Birds have been doing this whole flying thing long before airplanes got in the game, but for some reason, it seems like the U.S. Air Force has been slow to pick up on what geese (and other birds) have been showing us for decades: flying in a formation that "surfs" on vortices can save substantial amounts of energy. Now, the USAF will check it out with a new project called $AVE.
Air Force pilots are already very, very good at flying in formation, but mostly do it in combat, when formations are very useful for both offense and defense. The military is now starting to look at using formations to save fuel, by getting cargo aircraft to fly in the same kinds of formations that birds do: the wingtip vortices from an aircraft in the lead can provide free lift to aircraft following behind and to the side. The $AVE program, or Surfing Aircraft Vortices for Energy, completed its first flight tests last month with two C-17 Globemasters.

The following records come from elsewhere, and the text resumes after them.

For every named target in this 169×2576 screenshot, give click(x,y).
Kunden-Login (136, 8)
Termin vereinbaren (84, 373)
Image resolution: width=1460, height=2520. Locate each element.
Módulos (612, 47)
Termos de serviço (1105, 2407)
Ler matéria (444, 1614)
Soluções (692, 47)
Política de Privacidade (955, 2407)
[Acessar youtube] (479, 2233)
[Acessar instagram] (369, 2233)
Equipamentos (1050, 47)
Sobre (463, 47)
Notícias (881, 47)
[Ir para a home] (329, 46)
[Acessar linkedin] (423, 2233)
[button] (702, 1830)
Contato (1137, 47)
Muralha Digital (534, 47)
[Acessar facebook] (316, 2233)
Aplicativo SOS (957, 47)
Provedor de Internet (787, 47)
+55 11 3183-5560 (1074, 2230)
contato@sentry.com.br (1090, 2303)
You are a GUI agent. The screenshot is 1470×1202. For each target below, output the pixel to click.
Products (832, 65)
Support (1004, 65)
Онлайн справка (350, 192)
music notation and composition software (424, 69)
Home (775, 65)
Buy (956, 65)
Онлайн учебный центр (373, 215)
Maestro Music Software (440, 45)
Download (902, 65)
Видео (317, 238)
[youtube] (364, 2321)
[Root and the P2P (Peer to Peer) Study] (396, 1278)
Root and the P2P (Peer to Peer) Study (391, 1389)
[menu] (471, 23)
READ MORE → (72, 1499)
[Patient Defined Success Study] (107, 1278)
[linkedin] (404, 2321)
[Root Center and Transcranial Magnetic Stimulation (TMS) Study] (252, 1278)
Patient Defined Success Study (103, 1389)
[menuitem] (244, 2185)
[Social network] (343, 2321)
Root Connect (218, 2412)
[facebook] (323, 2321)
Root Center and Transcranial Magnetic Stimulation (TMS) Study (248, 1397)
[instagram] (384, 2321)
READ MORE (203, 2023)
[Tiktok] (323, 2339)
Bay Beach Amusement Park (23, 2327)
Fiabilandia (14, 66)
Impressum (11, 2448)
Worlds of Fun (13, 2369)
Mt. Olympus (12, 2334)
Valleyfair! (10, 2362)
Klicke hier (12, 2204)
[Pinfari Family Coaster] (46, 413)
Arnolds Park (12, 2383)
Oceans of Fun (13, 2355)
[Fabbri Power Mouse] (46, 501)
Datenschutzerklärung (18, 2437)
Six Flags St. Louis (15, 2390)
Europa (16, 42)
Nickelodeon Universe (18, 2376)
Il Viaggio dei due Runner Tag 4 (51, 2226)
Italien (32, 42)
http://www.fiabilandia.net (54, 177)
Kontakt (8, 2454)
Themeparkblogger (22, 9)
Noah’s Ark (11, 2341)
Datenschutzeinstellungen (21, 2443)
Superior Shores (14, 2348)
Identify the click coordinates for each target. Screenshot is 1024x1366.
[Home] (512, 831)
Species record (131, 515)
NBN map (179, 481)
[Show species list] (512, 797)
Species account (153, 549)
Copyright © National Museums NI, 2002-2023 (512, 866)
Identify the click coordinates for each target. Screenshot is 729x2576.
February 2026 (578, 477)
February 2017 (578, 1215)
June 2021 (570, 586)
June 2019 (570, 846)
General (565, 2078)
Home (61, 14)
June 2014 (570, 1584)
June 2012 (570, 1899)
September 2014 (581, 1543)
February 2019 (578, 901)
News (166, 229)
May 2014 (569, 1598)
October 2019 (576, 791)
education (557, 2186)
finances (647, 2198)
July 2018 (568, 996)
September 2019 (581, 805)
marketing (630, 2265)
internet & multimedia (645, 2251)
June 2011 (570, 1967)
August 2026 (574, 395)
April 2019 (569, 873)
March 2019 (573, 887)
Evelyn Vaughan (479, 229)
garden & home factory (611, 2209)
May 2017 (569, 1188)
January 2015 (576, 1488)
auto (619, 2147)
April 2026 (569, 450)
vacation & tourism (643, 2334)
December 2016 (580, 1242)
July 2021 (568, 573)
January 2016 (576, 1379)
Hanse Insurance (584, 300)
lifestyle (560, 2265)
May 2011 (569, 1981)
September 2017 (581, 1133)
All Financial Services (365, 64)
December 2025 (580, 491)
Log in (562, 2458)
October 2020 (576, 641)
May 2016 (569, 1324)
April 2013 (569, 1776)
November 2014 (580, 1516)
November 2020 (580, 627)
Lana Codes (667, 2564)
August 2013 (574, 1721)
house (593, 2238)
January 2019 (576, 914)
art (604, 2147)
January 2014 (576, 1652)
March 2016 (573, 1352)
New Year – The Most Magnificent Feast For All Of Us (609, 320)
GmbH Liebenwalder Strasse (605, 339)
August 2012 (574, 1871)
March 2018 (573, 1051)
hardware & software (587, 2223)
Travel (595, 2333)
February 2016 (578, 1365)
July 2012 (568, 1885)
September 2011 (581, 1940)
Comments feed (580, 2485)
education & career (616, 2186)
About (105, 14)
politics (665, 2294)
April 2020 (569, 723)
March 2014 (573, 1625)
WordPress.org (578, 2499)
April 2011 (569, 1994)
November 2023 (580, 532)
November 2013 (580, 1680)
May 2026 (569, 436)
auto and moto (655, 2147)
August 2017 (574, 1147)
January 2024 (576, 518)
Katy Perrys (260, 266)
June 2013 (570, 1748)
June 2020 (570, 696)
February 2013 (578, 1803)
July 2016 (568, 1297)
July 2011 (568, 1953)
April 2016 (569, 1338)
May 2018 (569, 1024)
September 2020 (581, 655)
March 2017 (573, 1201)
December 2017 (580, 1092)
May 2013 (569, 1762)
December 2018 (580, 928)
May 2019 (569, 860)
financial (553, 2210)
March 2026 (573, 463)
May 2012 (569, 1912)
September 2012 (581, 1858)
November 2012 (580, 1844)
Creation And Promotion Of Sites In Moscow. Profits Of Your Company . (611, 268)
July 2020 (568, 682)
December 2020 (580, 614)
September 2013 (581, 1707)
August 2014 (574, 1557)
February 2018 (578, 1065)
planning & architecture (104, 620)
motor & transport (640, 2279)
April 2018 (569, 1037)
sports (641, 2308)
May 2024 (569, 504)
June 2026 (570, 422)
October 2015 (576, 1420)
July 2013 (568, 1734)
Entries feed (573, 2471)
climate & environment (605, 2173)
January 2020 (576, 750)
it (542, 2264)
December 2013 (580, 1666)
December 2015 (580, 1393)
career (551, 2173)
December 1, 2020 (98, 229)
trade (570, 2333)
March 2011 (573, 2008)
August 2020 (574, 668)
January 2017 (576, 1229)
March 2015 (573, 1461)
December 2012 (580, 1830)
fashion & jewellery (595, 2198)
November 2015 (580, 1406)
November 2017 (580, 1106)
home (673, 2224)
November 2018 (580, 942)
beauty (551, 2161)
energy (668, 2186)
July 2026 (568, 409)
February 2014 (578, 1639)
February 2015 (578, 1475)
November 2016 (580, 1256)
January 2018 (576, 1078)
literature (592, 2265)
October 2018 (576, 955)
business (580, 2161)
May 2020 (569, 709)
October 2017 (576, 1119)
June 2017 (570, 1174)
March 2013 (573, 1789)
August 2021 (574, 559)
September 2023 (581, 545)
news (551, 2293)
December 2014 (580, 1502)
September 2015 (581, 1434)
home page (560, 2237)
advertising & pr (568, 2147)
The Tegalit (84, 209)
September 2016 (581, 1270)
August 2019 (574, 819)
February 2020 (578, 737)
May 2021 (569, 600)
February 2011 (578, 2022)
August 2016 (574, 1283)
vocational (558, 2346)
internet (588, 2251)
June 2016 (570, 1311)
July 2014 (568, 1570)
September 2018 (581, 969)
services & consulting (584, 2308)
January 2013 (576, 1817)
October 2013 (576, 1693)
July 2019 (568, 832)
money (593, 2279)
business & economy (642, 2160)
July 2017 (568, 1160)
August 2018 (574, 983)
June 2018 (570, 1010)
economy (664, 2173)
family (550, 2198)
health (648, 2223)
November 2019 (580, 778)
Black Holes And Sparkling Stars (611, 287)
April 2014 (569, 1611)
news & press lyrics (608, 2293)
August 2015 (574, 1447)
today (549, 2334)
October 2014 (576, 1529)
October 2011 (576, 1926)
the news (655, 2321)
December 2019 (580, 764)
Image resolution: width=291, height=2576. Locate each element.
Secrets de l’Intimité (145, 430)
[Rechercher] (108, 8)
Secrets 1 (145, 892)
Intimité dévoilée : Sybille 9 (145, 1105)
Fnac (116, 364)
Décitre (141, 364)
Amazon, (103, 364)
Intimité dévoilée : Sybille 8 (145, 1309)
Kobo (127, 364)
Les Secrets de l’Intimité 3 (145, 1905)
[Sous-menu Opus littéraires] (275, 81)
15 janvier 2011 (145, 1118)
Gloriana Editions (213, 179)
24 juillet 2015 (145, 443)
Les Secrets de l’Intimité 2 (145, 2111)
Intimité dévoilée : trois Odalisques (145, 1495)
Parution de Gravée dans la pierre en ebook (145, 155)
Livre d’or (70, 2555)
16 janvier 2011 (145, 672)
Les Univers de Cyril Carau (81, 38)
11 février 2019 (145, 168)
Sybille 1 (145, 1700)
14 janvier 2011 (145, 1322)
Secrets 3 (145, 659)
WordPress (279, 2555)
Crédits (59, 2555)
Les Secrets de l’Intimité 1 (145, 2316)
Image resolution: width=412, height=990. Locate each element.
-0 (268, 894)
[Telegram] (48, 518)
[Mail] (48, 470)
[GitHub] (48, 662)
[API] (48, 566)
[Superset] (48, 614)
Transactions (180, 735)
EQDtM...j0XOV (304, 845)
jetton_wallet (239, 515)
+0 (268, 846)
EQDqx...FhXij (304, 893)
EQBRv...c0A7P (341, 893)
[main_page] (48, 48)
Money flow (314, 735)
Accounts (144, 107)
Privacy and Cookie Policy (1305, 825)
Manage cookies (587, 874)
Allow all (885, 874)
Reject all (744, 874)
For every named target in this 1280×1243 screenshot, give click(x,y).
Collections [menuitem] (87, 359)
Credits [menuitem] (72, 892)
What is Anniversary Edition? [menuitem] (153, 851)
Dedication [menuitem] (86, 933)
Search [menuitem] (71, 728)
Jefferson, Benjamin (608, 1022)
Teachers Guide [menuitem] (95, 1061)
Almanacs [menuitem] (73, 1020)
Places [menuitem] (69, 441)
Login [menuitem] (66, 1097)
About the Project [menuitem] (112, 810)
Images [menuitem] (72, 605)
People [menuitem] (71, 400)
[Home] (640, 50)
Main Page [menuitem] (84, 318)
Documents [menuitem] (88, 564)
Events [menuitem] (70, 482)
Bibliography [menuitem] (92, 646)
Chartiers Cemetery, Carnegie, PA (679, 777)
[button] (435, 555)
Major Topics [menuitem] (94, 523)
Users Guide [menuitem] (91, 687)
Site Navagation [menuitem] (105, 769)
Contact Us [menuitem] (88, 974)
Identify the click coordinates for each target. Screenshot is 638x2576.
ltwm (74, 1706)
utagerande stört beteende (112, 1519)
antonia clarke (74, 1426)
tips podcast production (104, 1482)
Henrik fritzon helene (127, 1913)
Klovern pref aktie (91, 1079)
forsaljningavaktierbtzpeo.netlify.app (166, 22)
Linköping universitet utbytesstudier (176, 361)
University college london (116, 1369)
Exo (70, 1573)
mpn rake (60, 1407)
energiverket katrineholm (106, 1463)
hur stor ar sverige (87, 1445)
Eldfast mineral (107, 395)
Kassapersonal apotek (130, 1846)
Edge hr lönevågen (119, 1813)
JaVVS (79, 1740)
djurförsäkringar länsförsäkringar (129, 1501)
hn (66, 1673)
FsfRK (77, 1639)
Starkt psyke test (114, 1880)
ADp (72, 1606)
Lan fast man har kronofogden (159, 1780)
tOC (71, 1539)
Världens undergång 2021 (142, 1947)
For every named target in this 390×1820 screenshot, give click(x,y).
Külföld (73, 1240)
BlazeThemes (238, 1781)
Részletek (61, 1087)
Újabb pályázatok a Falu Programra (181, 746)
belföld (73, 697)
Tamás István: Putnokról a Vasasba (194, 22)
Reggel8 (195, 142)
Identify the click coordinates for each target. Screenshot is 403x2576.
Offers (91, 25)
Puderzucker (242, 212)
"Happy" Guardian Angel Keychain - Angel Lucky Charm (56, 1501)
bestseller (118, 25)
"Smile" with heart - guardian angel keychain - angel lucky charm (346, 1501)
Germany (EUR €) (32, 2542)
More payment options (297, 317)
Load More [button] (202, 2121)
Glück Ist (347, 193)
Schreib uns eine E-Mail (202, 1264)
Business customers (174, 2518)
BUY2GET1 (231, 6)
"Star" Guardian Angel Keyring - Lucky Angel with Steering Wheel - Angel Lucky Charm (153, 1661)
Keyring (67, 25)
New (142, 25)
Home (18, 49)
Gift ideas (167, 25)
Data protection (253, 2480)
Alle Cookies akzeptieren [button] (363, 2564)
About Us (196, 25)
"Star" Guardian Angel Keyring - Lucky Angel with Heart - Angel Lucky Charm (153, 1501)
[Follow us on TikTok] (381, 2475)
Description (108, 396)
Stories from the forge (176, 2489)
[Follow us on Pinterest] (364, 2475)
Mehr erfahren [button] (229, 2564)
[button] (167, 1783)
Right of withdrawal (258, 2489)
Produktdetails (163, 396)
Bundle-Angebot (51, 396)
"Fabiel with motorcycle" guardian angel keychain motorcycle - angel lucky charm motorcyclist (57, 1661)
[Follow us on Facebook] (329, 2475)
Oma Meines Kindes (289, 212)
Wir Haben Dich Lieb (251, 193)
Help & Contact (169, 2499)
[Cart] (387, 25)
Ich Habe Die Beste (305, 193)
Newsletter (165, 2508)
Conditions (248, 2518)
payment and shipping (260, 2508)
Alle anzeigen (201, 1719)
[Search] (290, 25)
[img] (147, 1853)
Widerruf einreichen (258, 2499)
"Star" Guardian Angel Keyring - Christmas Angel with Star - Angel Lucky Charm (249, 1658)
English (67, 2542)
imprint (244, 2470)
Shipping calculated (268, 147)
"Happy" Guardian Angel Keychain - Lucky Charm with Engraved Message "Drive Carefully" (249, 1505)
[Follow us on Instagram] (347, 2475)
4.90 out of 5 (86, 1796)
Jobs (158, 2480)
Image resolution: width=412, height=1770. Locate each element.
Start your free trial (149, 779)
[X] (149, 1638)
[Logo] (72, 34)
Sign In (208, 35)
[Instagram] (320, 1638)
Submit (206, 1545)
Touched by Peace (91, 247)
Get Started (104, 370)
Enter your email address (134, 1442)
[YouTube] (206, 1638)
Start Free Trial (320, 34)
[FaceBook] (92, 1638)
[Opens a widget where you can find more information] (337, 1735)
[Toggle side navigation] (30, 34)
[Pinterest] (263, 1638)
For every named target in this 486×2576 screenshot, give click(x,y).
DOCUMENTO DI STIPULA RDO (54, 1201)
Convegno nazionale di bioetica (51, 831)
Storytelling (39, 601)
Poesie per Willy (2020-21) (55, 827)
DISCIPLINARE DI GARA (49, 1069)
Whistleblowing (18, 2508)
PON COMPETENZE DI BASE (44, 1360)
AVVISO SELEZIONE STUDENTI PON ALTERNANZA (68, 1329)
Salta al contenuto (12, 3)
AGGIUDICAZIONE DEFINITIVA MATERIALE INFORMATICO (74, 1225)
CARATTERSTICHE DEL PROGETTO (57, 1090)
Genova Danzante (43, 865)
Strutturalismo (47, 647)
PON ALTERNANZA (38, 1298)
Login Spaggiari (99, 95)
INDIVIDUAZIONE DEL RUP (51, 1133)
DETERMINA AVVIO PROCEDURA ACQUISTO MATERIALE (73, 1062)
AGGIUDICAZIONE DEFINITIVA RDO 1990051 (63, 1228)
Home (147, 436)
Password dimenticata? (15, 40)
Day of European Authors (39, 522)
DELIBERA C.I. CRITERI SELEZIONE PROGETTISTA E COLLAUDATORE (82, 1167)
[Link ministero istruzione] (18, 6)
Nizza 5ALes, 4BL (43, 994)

Initial testing has shown that just by following along in the right spot, it's possible to achieve fuel savings of up to 10%. Seeing as the USAF's Air Mobility Command is responsible for some 80,000 flights every year (amounting to 20% of the fuel used by the entire federal government), this translates into a huge amount of savings with minimal additional effort. Autopilots can be set up to keep trailing aircraft in the proper formation, and it doesn't even have to be close formation: fuel savings can be realized even as far as 4,000 feet behind another aircraft.
While 10% is fine and dandy, earlier NASA tests (from around 2003) tried paring an F/A-18 up with DC-8, finding that fuel savings of close to 30% were possible with the fighter surfing on the big vortices created by the transport aircraft. The point here is really that you can get significant fuel savings without having to do anything besides trade those tidy little formations for something a little bit less tidy but much, much smarter.
As the Air Force puts it, "vortex surfing may be the wave of the future."